Saudi press reports indicate that the Al Quds Intifada Committee consolidated the proceeds of its fund-raising efforts along with public and private donations in support of Palestinian causes in national, government-sponsored unified accounts established in a number of Saudi banks. In May 2002, Israeli officials released a report that alleged that the Saudi Committee for the Support of the Al Quds Intifada had “transferred large sums of money to families of Palestinians who died in violent events, including notorious terrorists.” This alleged financial support encouraged Palestinian terrorism by easing the potential burden on the families of attackers. However, Saudi officials called the allegations “baseless and false,” and stated “unequivocally that Saudi Arabia does not provide financial support to suicide bombers or their families.
The Al Quds Intifada Committee website, maintained in the name of “the Saudi Committee for Relief of the Palestinian People,” once contained over 40,000 transaction records that featured the names individuals who received humanitarian aid and financial support from the Committee.
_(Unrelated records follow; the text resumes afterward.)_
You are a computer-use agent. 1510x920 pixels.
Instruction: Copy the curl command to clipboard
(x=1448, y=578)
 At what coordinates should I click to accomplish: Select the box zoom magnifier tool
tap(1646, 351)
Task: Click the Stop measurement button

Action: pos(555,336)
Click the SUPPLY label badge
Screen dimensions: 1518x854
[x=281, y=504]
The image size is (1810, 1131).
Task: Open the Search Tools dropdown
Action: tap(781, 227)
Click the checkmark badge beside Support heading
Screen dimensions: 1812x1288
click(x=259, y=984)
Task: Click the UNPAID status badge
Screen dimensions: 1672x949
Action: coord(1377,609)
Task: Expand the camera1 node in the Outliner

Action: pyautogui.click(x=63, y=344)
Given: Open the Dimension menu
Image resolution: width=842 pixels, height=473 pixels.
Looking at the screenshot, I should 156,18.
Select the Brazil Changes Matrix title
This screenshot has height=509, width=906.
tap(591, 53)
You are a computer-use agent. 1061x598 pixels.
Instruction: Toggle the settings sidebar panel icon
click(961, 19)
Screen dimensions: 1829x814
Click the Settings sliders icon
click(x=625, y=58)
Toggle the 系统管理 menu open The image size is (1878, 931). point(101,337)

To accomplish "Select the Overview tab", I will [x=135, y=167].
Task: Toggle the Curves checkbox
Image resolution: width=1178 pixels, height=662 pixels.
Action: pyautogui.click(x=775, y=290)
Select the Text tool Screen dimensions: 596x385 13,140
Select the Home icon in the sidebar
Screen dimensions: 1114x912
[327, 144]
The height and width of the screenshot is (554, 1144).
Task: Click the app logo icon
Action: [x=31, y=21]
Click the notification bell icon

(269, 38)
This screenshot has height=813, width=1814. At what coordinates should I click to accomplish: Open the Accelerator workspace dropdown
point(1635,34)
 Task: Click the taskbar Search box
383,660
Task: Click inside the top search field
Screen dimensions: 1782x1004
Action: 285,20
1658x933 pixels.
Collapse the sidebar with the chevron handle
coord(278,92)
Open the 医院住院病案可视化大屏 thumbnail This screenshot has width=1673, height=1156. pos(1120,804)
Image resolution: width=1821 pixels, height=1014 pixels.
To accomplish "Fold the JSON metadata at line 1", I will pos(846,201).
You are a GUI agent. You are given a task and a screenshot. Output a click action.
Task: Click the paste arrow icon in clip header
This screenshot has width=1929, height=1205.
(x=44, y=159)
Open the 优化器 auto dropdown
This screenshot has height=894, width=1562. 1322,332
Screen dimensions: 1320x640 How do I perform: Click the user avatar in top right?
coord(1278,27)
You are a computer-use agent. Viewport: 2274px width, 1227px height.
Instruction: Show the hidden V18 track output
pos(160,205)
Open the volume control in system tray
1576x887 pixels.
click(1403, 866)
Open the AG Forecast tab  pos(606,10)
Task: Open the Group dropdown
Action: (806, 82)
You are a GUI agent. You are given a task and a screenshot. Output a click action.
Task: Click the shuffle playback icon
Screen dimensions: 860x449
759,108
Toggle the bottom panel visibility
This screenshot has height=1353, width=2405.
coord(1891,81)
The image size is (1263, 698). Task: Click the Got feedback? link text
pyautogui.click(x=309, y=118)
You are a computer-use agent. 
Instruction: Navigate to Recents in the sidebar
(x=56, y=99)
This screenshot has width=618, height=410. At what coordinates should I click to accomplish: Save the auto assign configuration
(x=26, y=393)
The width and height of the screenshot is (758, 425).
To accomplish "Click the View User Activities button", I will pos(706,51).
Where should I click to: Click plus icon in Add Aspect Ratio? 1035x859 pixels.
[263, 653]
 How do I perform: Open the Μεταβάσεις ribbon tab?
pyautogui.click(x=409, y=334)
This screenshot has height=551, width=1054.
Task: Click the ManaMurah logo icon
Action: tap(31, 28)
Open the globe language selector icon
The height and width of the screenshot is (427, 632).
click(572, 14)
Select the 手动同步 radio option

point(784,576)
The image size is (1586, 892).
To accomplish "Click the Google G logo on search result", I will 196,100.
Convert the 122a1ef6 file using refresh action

The records portion of the Committee website was deactivated in March 2005. The website states that “many accounts were opened for the harmed persons at the Arab Bank branches in the Palestinian territory, and fixed aids [i.e.; donations] were transferred to the harmed people in their respective accounts.” One of the Committee’s programs supported Palestinian families whose primary breadwinners were killed by Israeli forces or under other violent circumstances during the uprising. Online records for this program contained the names of deceased individuals, transaction numbers, the date of their deaths, their home towns, and the circumstances in which they were killed. The Committee’s description of the program indicated that payments of 20,000 SR [$5,300] were transmitted to the family members of these individuals in their names following their death.
Of the 1,300 names contained in the records for this specific Committee program, over 60 matched or closely resembled the names of known Palestinian militants who carried out attacks on Israeli military personnel and civilians from October 2000 to March 2002. These individuals included suicide bombers and gunmen who were killed during actual and attempted attacks inside Israel and the Palestinian territories. Most of the Committee records assigned to individuals whose names matched or closely resembled those of suicide attackers listed “assassination” as the cause of death—however other records credited “martyrdom.” A handful of these records indicated that the individuals they referred to were killed during a “martyrdom operation.”